Лужен тоже взглянул на медальон.
— Помню его таким! И ты не вешай нос — еще потешишь внуков! — Лужен продолжал сулить уверенно, точно сам был своей жизни хозяин. Такую манеру держаться Нерина одобряла куда больше — за то они с сестрой и восхищались отчаянным авантюристом-капитаном. В молодости он наверняка немало походил на тех, о ком писали в ее книгах.
— Я, брат, тебе завидую, — добавил капитан, упрочив барышнино лестное воззрение. — Меня море часто зовет, да в Приказе уже списали. «С мундиром и пенсией», конечно, но что мне с них! Хоть мало бы магию слышал — авось, нашли бы применения старику, а так…
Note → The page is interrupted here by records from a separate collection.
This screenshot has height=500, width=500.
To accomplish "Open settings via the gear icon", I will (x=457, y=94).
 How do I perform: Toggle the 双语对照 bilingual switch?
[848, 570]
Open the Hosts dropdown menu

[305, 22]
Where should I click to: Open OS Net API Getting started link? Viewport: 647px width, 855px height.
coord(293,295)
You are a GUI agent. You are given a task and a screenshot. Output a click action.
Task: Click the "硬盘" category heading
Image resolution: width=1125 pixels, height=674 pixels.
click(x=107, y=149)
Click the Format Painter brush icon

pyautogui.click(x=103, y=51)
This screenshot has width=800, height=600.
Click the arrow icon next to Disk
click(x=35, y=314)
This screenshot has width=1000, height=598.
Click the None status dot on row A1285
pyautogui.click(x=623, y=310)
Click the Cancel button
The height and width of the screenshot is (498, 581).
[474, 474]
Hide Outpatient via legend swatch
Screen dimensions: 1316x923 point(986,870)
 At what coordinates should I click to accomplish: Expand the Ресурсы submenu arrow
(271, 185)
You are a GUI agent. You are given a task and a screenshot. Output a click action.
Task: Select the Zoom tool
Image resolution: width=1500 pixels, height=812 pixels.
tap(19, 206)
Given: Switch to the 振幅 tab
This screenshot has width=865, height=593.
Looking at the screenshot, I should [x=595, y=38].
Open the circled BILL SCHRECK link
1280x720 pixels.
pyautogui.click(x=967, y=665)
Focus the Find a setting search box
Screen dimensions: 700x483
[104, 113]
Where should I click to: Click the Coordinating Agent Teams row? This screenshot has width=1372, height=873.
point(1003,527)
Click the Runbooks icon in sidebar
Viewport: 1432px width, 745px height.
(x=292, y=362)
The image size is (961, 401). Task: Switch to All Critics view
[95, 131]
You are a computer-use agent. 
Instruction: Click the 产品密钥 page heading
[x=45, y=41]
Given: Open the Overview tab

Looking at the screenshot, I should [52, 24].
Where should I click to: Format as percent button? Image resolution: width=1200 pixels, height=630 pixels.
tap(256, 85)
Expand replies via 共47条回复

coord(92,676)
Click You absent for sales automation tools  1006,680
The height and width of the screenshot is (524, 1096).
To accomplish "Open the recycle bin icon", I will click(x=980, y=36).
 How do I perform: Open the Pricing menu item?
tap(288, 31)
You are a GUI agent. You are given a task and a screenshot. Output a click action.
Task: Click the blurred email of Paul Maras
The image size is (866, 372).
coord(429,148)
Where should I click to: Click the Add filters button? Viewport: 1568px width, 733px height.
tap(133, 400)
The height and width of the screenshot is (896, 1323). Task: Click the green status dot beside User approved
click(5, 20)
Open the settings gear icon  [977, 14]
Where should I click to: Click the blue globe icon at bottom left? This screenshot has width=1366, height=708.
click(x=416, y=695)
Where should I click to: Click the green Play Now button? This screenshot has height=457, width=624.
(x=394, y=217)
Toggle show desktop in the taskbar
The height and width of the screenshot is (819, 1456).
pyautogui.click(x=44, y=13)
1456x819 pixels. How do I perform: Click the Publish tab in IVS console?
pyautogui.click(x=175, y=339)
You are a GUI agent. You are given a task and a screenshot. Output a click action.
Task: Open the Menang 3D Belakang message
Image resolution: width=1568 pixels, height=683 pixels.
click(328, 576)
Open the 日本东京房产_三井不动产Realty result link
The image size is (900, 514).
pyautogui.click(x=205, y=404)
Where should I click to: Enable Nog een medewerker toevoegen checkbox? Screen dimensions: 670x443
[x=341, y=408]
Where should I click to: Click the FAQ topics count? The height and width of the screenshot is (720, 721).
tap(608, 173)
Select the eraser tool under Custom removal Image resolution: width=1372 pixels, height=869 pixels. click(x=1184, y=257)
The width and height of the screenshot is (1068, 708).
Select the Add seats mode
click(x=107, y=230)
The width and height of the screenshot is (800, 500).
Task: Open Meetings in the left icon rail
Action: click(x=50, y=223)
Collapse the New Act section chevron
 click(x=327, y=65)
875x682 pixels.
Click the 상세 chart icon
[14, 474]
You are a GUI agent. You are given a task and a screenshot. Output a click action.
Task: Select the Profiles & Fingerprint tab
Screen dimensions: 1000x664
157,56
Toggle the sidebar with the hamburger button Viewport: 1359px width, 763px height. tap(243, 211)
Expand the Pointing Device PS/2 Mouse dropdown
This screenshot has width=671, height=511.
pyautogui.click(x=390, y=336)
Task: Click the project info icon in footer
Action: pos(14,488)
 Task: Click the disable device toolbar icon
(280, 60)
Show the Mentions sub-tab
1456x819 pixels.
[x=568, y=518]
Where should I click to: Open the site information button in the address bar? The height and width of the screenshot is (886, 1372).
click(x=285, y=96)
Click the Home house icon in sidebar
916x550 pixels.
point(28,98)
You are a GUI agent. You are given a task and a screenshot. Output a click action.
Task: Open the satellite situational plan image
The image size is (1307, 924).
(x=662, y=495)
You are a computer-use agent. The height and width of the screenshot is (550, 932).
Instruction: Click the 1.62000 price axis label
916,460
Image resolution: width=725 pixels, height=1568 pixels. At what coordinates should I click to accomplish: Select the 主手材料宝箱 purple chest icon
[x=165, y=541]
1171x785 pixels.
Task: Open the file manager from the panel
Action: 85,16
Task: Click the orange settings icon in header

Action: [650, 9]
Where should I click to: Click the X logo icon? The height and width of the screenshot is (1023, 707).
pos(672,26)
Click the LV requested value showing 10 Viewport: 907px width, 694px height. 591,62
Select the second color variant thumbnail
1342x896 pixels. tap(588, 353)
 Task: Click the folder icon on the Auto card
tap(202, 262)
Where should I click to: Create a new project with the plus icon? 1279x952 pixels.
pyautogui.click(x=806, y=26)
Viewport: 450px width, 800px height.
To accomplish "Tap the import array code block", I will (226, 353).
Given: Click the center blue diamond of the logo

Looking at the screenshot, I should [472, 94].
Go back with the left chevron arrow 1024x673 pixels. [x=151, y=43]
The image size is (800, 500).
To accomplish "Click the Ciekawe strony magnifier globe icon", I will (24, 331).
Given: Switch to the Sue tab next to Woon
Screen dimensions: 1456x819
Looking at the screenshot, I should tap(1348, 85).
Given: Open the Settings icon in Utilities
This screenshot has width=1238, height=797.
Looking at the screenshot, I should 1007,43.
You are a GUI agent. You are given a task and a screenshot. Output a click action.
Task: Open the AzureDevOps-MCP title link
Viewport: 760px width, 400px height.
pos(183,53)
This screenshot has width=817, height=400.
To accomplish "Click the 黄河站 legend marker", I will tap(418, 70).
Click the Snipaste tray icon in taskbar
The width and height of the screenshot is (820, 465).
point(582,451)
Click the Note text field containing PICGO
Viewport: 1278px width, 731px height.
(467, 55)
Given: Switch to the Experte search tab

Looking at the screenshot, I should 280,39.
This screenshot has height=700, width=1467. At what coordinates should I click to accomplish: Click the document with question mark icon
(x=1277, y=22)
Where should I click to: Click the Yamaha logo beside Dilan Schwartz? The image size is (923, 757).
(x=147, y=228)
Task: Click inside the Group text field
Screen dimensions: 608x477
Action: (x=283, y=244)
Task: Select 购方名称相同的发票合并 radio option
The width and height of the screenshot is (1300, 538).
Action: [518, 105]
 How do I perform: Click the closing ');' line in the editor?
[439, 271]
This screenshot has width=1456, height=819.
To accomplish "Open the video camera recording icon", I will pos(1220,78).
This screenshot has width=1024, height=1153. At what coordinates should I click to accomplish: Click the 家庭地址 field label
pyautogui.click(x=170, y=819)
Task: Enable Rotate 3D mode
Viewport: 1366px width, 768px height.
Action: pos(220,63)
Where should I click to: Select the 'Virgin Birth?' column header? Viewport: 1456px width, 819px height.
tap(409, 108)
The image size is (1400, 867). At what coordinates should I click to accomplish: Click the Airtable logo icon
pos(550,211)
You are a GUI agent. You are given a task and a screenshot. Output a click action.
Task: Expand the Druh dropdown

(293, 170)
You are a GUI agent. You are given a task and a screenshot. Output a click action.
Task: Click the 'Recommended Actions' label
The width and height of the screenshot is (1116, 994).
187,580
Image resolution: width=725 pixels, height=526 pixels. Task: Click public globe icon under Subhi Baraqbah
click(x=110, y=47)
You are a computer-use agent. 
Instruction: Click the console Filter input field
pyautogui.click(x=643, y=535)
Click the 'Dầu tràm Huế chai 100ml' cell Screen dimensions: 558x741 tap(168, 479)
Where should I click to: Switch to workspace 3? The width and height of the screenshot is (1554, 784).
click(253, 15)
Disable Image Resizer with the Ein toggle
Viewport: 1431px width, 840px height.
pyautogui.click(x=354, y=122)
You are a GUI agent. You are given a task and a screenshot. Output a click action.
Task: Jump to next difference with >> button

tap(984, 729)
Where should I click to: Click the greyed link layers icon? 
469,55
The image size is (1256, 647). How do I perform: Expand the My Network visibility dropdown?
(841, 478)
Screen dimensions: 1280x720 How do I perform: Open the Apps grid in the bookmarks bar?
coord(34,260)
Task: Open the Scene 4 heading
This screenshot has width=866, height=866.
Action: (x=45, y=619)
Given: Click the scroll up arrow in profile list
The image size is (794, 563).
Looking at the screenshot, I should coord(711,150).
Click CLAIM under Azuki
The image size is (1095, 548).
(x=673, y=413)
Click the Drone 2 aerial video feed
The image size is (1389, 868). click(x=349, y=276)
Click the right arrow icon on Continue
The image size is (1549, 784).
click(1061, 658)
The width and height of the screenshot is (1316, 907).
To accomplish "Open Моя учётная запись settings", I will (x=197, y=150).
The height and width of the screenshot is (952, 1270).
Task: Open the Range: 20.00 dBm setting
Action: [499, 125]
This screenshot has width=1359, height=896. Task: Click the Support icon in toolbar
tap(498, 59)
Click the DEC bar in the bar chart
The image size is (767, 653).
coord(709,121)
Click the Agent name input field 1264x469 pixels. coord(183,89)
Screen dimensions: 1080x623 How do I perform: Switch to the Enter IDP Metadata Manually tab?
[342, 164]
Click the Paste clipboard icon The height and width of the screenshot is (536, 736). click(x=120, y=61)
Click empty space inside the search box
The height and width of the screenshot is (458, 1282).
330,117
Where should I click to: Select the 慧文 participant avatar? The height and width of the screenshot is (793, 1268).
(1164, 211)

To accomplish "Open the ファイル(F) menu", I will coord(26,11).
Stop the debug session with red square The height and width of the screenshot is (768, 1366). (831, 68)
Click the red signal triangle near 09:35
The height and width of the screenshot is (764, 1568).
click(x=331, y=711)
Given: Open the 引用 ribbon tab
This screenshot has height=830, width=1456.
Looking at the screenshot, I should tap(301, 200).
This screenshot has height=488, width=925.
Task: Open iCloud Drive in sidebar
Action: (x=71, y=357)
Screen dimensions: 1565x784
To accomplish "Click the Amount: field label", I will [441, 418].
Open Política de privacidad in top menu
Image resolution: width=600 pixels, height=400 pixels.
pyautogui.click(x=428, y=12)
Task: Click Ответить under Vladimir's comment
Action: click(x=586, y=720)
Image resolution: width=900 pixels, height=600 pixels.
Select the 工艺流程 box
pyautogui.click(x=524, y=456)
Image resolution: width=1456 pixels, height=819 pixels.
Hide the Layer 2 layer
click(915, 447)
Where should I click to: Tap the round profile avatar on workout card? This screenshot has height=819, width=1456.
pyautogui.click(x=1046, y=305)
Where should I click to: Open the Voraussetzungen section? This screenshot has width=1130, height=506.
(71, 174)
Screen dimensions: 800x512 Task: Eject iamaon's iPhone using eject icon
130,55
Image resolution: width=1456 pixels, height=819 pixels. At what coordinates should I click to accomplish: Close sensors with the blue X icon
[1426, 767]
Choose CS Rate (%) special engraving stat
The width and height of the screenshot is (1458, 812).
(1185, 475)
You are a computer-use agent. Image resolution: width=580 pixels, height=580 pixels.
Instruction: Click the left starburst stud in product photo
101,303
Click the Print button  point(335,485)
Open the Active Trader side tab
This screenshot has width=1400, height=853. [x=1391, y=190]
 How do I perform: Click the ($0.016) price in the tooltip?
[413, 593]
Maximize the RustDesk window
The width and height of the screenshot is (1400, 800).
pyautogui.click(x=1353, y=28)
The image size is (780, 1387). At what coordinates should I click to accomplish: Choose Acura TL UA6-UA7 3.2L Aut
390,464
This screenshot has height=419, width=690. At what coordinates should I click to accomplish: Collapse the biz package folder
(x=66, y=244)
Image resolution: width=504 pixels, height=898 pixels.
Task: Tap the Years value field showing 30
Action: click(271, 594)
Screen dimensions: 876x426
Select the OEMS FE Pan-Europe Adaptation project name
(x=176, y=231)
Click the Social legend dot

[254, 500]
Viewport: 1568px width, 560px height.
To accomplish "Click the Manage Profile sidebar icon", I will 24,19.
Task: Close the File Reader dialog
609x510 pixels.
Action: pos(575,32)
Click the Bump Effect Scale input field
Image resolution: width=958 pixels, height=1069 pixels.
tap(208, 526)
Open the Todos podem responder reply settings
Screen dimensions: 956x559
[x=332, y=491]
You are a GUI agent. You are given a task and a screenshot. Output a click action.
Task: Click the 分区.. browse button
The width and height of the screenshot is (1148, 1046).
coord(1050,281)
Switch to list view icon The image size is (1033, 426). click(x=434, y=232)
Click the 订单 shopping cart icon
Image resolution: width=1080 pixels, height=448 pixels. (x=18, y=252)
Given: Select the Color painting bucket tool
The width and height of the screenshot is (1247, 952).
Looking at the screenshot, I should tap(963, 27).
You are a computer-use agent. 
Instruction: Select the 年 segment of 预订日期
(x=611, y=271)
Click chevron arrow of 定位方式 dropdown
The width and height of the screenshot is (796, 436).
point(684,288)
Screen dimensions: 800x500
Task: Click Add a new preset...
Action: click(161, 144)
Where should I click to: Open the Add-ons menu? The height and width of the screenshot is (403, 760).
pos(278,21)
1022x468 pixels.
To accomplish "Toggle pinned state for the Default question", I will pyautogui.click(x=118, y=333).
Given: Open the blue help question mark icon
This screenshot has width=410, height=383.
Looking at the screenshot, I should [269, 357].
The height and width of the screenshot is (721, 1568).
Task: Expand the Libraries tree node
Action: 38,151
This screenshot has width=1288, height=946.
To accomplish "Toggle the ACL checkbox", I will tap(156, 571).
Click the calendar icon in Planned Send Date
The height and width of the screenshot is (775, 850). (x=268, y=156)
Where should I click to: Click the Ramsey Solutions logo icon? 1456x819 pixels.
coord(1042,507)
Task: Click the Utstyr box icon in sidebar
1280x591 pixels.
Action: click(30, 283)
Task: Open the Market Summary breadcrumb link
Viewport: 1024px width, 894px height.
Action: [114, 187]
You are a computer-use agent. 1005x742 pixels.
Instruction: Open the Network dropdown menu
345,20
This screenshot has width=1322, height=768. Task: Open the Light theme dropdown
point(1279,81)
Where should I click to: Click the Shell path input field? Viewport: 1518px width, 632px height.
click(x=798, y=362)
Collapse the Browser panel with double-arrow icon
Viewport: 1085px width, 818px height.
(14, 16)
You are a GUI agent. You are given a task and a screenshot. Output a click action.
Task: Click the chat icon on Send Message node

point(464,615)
Он дернул изувеченным плечом, иллюстрируя причину небрежения к себе флотоводцев Морского приказа.
— Нечему завидовать, — Алваро снова увел взгляд, рассматривая гобелены Эммы, но и со стен его встречали надоевшая вода и паруса. — Не в том я нахожу свое призвание.
От двери снова появилась Ийя — полная торжественной гордости, она проплыла мимо гостей в столовую, неся перед носом огромное блюдо. Благородные рты тотчас исполнились довольно прозаической слюны — длинный пирог в форме рыбы с румяными кружочками-чешуйками манил бы и сытого, а уж раззадоренные сыром посетители и вовсе слаженно свернули шеи за кухаркой, боясь вдохнуть горячий дух дрожжей слишком приметно.
— Прошу, — с улыбкой встала Эмма. — Вы убедитесь, что прождали не напрасно.
Гости живо поднялись, кто снова поведя плечом, кто поправляя кружево на платье.
Все-таки, раб человек своему желудку: улов простородной кухарки вдруг показался господам куда весомее того, что удалось поймать в беседе им самим.